Belajar dari Husain Bin Ali Cucu Nabi
Kita juga bisa melihat lembaran sejarah Husain putra Ali as, betapa besar karunia yang dia miliki, dia memiliki kakek manusia terbaik seluruh bumi dan alam semesta, Muhammad saw sang Nabi, dia memiliki ibu pemimpin wanitu semesta alam Fatimah Zahra as, dia memiliki ayah Ali Kw, pendekar di berbagai medan perang Islam, pembela utama dan pertama sang Nabi. Beliau juga memiliki istri menawan, anak yang banyak, memiliki harta yang tidak sedikit.
Dalam waktu singkat, di Karbala keadaan berubah total, setelah kepergian manusia besar seperti kakek, ibu, dan ayah tercintanya, beberapa tahun kemudian di karbala, dia sebagai Imam dihinakan umatnya, ditinggalkan dan bahkan keluarga beliau dibunuh satu persatu dihadapan mata oleh umatnya sendiri, manusia yang mengaku beragama islam, hafal alquran dan hadis, anaknya yang masih bayi tidak memiliki dosa, belum pernah merasakan roti atau nasi, didalam dekapannya dipanah dengan anak panah bermata tiga. Adakah ujian yang lebih berat dari semua yang dihadapi cucu Nabi ini?.

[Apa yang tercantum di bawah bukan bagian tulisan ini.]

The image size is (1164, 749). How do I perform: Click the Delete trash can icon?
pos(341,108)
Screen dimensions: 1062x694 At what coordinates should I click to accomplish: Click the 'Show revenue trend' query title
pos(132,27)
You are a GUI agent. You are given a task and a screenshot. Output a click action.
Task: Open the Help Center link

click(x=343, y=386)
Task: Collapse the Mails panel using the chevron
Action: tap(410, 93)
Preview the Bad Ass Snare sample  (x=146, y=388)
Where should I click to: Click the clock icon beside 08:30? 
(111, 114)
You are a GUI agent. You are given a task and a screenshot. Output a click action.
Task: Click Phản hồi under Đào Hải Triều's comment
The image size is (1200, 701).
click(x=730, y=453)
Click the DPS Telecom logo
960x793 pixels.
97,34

Kita belajar banyak hal dari beliau, kita belajar untuk tidak berpatah arang, walau sudah melihat kekejaman umat didepan mata, dia masih membuka jalan harapan untuk mendapat pintu taubat, dengan mengankat anak bayinya, mengetuk hati-hati orang-orang yang sudah siap mengepungnya, siap menerkam dan menyerangnya.
Beliau mengajarkan untuk tidak berputus asa dari Rahmat Allah Swt, walau mereka sudah begitu kejam terhadap keluarga Imam Husain as yang lain, beliau masih membuka pintu maaf bagi siapa saja yang mau bergabung dengannya, bergabung dengan imamnya, kembali kepada jalan yang benar, tujuan yang benar, harapan yang tepat, agama yang suci, agama harapan dan cinta.
Belajar dari Pengorbanan Mahatma Ghandi
Tokoh dari dataran India ini sangat terkenal di seantero dunia, para pejuang kemerdekaan, pemerhati kemanusiaan, pembela kaum tertindas pastinya mengenal sosok satu ini.
Sebuah kenyataan, bahwa kemenangan perjuangan Mahatma Ghandi didasari dari sikap pengorbanan, sikap tahan uji, dan pantang menyerah. Dalam quotsnya kita tahu, bahwa Mahatma ghandi belajar pengorbanan tidak lain adalah dari ajaran umat Islam, dari Muhammad saw dan Husain as. Walau dia beragama Hindu, tapi dia suka mendengarkan surat Ar Rohman dari AlQuran.